## BEGIN Passage provided

The enlarged figure of the Al-Si structure can be seen in Fig. 4c, which is obtained from the solidification curves and first derivative curves. Significantly, the inclusion of Sr results in a remarkable decrease in the nucleation temperature of the Al-Si eutectic formation, plummeting from 543.6 to 533.8 °C. The estimated nucleation temperature of the Al-Si eutectic structure is roughly 546.7 °C. The temperature difference (\(\Delta T\)) of the Al-Si eutectic formation rises significantly from 3.1 to 12.9 °C, resulting in the Si phase morphology in the eutectic structure breaking from coarse plate-like to small coral-like structures, with a more uniform and dispersed distribution (refer to Fig. 3(a-d) for more information). It should be emphasized that the temperature at which the Sr-free alloy reaches the \({\text{T}}_{G}^{\text{Al}-\text{Si}}\) (Al-Si) value is 542.4 °C, significantly surpassing the corresponding value for the Al-13.6Cu-6Si-0.3Sr alloy. The main reason for the notable decrease in the growth temperature of the Al-Si eutectic structure is the absorption of the Sr element. Furthermore, there are no significant changes in the temperature of growth, the lowest temperature for nucleation, and the temperature of growth for the Al-Al2Cu eutectic structure. The aforementioned observation suggests that the inclusion of Sr has negligible influence on the shape and arrangement of the Al2Cu phase, aligning with the SEM findings depicted in Fig. 3.

3.2 Thermal Conductivity

The electrical and thermal conductivity of as-cast Al-13.6Cu-6Si-xSr alloys is depicted in Fig. 6. The related values are summarized in Table 4. According to the experimental results, it can be observed that the densities of these samples decrease in a linear manner as the Sr content increases. Meanwhile, the calculated heat capacities linearly decrease at the same time. It is noteworthy that the thermal diffusivities of Al-13.6Cu-6Si-xSr alloys firstly elevate from 0.392 ± 0.005 to 0.432 ± 0.005 cm2/s and then slightly decline to 0.407 ± 0.003 cm2/s. Al-13.6Cu-6Si-0.3Sr alloy shows the highest thermal diffusivity.

Fig 6
figure 6

The electrical and thermal conductivity of as-cast Al-13.6Cu-6Si alloys with different Sr contents

Table 4 The thermal diffusivity, density, heat capacity, and thermal conductivity of as-cast Al-13.6Cu-6Si alloys with different Sr contents

From the data presented in Fig. 6, it is evident that the variation in electrical conductivity mirrors that of thermal conductivity. According to Wiedemann–Franz law (namely, λ/σ = L0T,) the ratio between thermal conductivity and electrical conductivity can be regarded as a constant, where L0 is constant (2.45 × 10−8V2 K−2) and T represents the absolute temperature. With an increase in Sr content from 0 to 0.3%, the electrical and thermal conductivity experience a rise from 17.01 ± 0.23 MS/m and 118.2 ± 1.6 W/(m K) to 18.32 ± 0.33 MS/m and 130.1 ± 1.5 W/(m K), respectively. Nevertheless, as the Sr content rises to 0.5%, the electrical and thermal conductivities experience a gradual decline, reaching 17.65 ± 0.13 MS/m and 122.4 ± 1.0 W/(m·K), respectively. Therefore, it can be concluded that the Al-13.6Cu-6Si alloy containing 0.3% Sr exhibits excellent electrical and thermal conductivity.

## END Passage provided
## BEGIN Stored data

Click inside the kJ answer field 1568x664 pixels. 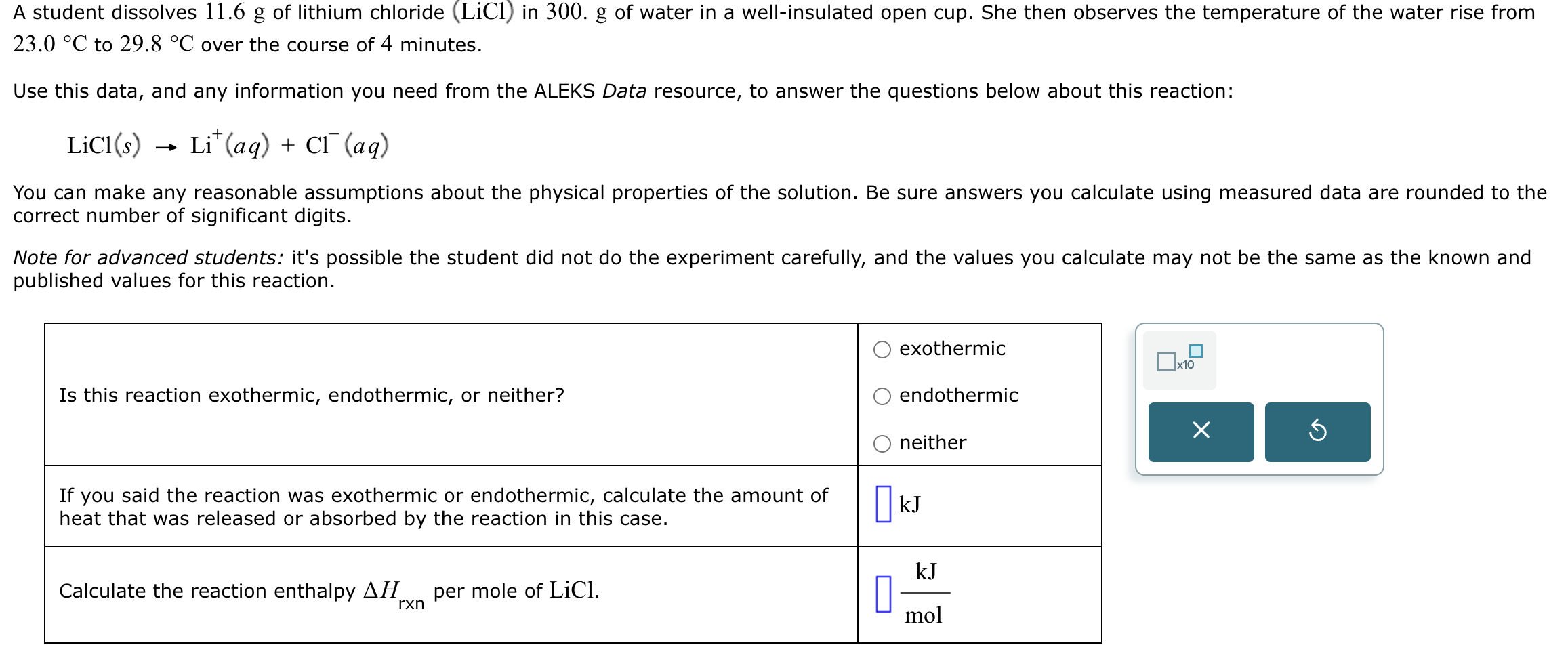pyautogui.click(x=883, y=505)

## END Stored data
## BEGIN Stored data

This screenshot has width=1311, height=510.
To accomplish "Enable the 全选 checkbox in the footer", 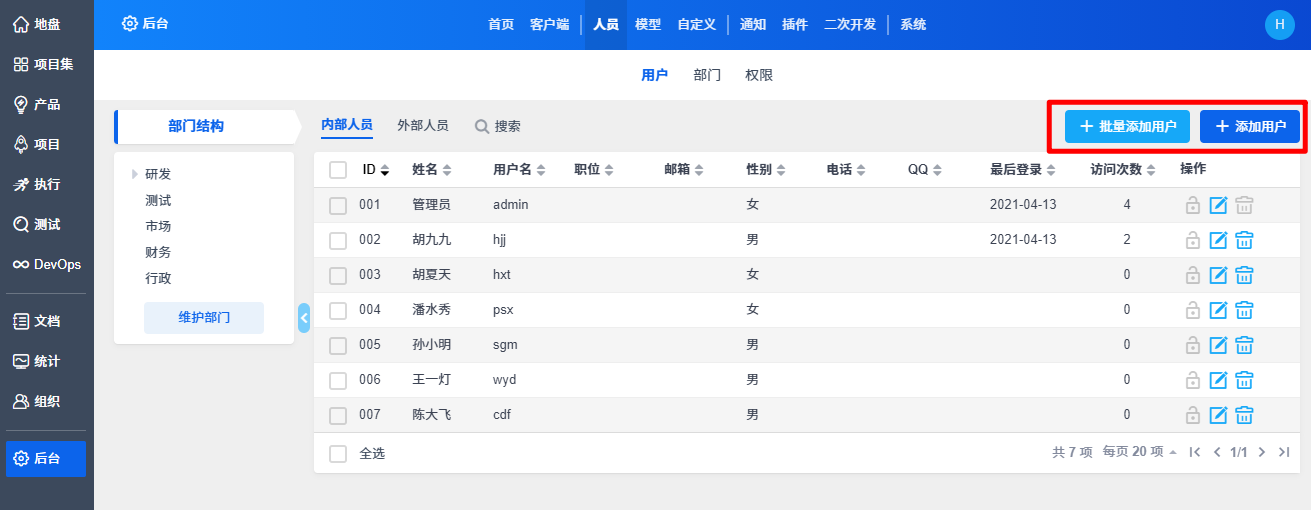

## END Stored data

#### Set tasks
a - In the alloy passage, change "highest" to "greatest" in the section starting at "3.2 Thermal Conductivity" and ending at "highest thermal diffusivity.", and give that section.
b - Answer these from the alloy passage:
(i) With Sr added, to what value does the nucleation temperature of the Al-Si eutectic formation fall from 543.6 °C?
(ii) What value is given for the constant L0 in the Wiedemann–Franz law?
(iii) Which alloy shows the highest thermal diffusivity?
c - Put this sentence from the alloy passage into Spanish: "Meanwhile, the calculated heat capacities linearly decrease at the same time."
The entries have no connection to the alloy passage.

#### Responses for each task
a -
3.2 Thermal Conductivity

The electrical and thermal conductivity of as-cast Al-13.6Cu-6Si-xSr alloys is depicted in Fig. 6. The related values are summarized in Table 4. According to the experimental results, it can be observed that the densities of these samples decrease in a linear manner as the Sr content increases. Meanwhile, the calculated heat capacities linearly decrease at the same time. It is noteworthy that the thermal diffusivities of Al-13.6Cu-6Si-xSr alloys firstly elevate from 0.392 ± 0.005 to 0.432 ± 0.005 cm2/s and then slightly decline to 0.407 ± 0.003 cm2/s. Al-13.6Cu-6Si-0.3Sr alloy shows the greatest thermal diffusivity.

b -
(i) 533.8 °C
(ii) 2.45 × 10−8 V2 K−2
(iii) The Al-13.6Cu-6Si-0.3Sr alloy

c - Mientras tanto, las capacidades caloríficas calculadas disminuyen linealmente al mismo tiempo.